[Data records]
§ §

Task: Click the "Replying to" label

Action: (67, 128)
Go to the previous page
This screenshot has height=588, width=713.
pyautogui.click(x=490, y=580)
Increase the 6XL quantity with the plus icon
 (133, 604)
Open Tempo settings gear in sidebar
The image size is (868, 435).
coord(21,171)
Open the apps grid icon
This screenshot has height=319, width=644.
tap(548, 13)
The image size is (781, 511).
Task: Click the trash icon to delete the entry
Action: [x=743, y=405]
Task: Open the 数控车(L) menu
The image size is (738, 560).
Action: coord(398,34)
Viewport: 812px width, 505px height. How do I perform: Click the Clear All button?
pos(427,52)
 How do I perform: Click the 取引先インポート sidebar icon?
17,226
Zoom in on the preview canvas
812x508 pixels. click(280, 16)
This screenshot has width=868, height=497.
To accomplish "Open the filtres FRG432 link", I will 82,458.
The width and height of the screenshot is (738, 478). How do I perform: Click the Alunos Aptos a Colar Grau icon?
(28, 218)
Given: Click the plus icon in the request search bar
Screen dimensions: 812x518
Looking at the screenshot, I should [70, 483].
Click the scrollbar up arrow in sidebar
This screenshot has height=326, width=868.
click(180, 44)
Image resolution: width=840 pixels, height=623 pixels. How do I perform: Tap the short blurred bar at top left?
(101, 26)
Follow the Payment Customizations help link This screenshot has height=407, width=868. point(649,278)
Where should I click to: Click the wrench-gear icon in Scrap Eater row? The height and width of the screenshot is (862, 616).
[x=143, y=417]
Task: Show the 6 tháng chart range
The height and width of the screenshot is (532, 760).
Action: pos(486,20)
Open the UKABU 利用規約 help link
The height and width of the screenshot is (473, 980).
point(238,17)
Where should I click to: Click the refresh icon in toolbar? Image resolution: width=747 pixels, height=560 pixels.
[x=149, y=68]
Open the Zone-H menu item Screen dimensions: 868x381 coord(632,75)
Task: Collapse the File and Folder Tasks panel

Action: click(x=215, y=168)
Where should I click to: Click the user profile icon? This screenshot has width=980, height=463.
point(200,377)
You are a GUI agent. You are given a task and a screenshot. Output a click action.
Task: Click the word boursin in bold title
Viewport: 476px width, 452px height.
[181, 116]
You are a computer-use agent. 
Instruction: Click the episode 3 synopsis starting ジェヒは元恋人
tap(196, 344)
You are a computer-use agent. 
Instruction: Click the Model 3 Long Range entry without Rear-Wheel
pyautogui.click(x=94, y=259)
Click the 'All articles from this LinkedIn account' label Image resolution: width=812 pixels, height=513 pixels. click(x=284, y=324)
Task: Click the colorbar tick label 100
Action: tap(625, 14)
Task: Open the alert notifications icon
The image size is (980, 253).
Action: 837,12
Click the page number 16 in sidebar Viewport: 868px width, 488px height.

§ §

— Required action —
Produce an exact repeat of the lines from the one containing "Task: Open the alert notifications icon" through the last line of the data, and nothing more.

— Written answer —
Task: Open the alert notifications icon
The image size is (980, 253).
Action: 837,12
Click the page number 16 in sidebar Viewport: 868px width, 488px height.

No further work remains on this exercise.